Zu den meisten Autoren hat der Verlag mit dem Aldusblatt im Logo ein persönliches Verhältnis, man trifft sich vor Ort in Mainz, bespricht die Projekte, kommt gemeinsam zu Resultaten, die alle begeistern. Das kleine, aber feine Editionshaus ist für seine schönen Bücher seit 24 Jahren bekannt, viele dieser Bücher über Typografie, Grafikdesign und Kreativität wurden ausgezeichnet.

„Geht nicht der Trend immer mehr zum Handgemachten?“, fragte eine Besucherin. „In der Tat hat Print, vor zehn Jahren schon beinahe totgesagt, ein neues Selbstbewusstsein und ein neues Wertgefühl bekommen. Das ist natürlich auch für uns eine warme Welle“, antwortete Schmidt-Friderichs. „Trotzdem stellen wir uns die Frage, ob jedes Projekt ein gedrucktes Buch werden muss.“

„Wir merken ebenfalls, dass das Interesse am gut gemachten Buch steigt. Gerade junge Leute interessieren sich dafür“, ergänzte Silke Müller, die in ihrem Geschäft außerdem von Katja Meyer, Ursula Lewis und Mareike Schneider unterstützt wird.

„Wo liegt denn die Grenze zwischen Herzblutprojekten und Ökonomie?“, wollte ein Besucher wissen. „Es gibt bei uns so einen Spruch: Machen, aber in der Auflage eins. Wenn wir von einem Projekt nicht voll und ganz überzeugt sind, stellen wir uns drei Fragen: Macht das Buch reich? Macht es berühmt im Sinne von Stärkung der Marke? Macht es glücklich? Mindestens zwei dieser Fragen müssen bejaht werden“, plaudert die Verlegerin aus dem Nähkästchen. „Wir leben nicht nur für den Verlag, wir leben auch von ihm“, stellte sie klar und ergänzte: „Noch nie ist ein von uns abgelehntes Buch dann in einem anderen Verlag erschienen.“

Experimentiert wird viel im Verlag. Beispielsweise mit Kreativität aushalten/Psychologie für Designer von Frank Berzbach, erstmals erschienen 2010. „Wir haben über den Text gesprochen, der uns zunächst zu fachspezifisch erschien. Als das klar war, haben wir Buchbinderisches getestet, runde oder scharfe Ecken für die Broschur, verschiedene Papiergewichte, Lesebändchen. Aber Sonderwünsche kosten natürlich extra, und die Buchbinderei muss davon überzeugt werden, das Wünsche umsetzbar sind“, erläuterte Schmidt-Friderichs.

Lange gesucht wurde nach einem Einbandmaterial für Die Kunst ein kreatives Leben zu führen, ebenfalls von Frank Berzbach. „Es war ein Irrsinn, wir hatten zig Dummies, bevor wir bei einem Täschner das richtige Material fanden, eine Art Brandsohle, wie sie bei Schuhen verwendet wird“, erzählte die Verlegerin. Die Gestaltung mit eingerückten Zitaten bringe bei Änderungen jeden Layouter zum Wahnsinn, weil sich alles verschiebt.

Wie ist das mit der Gestaltung? Wer übernimmt das im Verlag? „Das ist ganz unterschiedlich. Manche Autoren haben ziemlich feste Vorstellungen davon, wie ihr Buch aussehen soll. Andere sind sich unschlüssig. Wichtig ist, dass Inhalt und Form stimmen. Einen miesen Charakter schön anzuziehen, bringt am Ende nichts. Bei Büchern ist das genauso“, schilderte die Verlegerin.
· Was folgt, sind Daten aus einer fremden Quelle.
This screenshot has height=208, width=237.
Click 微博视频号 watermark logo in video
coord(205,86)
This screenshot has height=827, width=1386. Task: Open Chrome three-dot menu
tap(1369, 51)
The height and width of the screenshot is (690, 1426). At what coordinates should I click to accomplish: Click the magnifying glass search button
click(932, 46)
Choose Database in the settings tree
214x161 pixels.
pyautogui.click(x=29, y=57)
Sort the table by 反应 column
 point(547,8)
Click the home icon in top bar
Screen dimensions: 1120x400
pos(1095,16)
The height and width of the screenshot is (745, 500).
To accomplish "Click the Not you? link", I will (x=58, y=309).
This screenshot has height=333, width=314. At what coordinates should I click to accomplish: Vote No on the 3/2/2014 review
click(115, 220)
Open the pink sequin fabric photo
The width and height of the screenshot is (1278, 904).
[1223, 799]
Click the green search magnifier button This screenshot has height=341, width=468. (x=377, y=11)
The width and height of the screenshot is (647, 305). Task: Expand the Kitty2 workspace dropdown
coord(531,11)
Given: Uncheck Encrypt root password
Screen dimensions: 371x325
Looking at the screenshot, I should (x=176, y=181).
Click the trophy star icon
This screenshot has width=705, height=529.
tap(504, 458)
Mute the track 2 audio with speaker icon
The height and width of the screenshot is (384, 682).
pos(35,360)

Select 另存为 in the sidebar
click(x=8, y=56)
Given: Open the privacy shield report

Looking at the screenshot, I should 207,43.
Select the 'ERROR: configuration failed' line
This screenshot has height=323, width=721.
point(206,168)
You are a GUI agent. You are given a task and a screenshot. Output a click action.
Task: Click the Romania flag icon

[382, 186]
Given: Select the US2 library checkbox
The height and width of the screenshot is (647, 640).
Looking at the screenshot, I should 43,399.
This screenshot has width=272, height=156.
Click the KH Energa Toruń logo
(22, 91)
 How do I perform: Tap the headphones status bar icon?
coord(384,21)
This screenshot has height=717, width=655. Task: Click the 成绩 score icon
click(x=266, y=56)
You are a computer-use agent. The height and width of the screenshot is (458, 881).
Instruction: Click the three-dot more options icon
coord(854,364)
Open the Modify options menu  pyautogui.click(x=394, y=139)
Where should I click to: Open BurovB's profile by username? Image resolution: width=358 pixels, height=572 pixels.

Eine wortwörtlich zündende Idee hatte der Verlag Hermann Schmidt mit To Do: Die neue Rolle der Gestaltung in einer veränderten Welt von Florian Pfeffer: Der Einband besteht aus Lederfaserresten. Und an ihm lässt sich ein Streichholz entzünden – das führte Karin Schmidt-Friderichs live vor. „Aber Veganer kaufen das Buch nicht, und empfindliche Nasen stört der Duft nach Leder“, sagte die Verlegerin zu den Nachteilen dieses Buches. Daran hatte man vorher nicht gedacht.

Natürlich geht im Verlag nicht alles glatt, gibt es Fehllieferungen, lange Wartezeiten, Unwägbarkeiten bei der Herstellung. Es kann von einem Dreivierteljahr bis zu fünf Jahren von der Idee bis zum fertigen Buch dauern.

In der anschließenden gemütlichen Runde musste Karin Schmidt-Friderichs noch viele Fragen beantworten. Klar wurde: Schöne Bücher zu machen ist aufwändig, kostet viel Zeit und Nerven und manchen Urlaub, ist weit mehr als ein Job. Aber es macht auch verdammt viel Freude.